Once legitimacy rests on who is deemed a“credible” or “authentic” Muslim, the conversation can only slide downhill. It was this “not Muslim enough” game within our communities that Anjem was destined to win. By definition, such a game is stacked in favour of the fanatic. As a nation, we came to tolerate such incredible intolerance. Too many on the left simply assumed Islamism was “Muslim culture, so let’s enjoy it”. Too many on the right said “it’s Muslim culture, let’s keep it at arm’s length”, while Islamists told Muslims “this is your culture, you have no choice but to follow it”. Very few were actively engaged in challenging Islamism, as they would racism or antisemitism.
Mass calls for a caliphate followed by a jihadist murder on London’s streets in 1995 should have acted as a clear warning of the Isis brutality that was set to befall us all. If only there had been civil society resistance against Islamism back when I was 17. Perhaps we would not have lost an entire generation to those who laid the groundwork for Isis to reach our continent.

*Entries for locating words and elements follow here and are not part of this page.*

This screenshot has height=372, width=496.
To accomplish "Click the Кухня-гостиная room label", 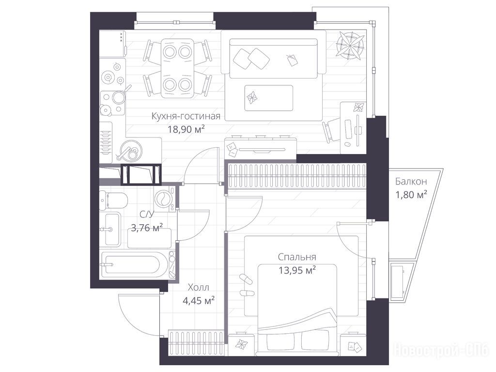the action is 186,116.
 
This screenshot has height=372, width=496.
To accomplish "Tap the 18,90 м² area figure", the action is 186,129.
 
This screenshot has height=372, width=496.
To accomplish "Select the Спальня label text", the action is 297,257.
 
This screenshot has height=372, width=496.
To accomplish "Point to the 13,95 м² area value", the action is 297,270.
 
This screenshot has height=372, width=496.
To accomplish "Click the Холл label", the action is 198,288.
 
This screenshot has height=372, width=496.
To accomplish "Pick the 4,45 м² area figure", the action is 199,300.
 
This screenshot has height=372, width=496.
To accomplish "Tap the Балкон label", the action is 411,182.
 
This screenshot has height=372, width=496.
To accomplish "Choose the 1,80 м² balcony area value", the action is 411,194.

Just as one of my former British-Pakistani solicitors went on to become the mayor of London, perhaps the other could also have gone on to do great things, on the right side of English law. A sudden mass-migration of European Muslims on the scale that went to join the caliphate did not emerge from a vacuum. Why would it surprise us then that more Muslims left the UK to join Isis than joined our armed forces? They were simply responding to 20 years of unchecked radicalisation within our communities. Two decades earlier, they had been promised at Wembley arena: Khilafah — coming soon to a country near you.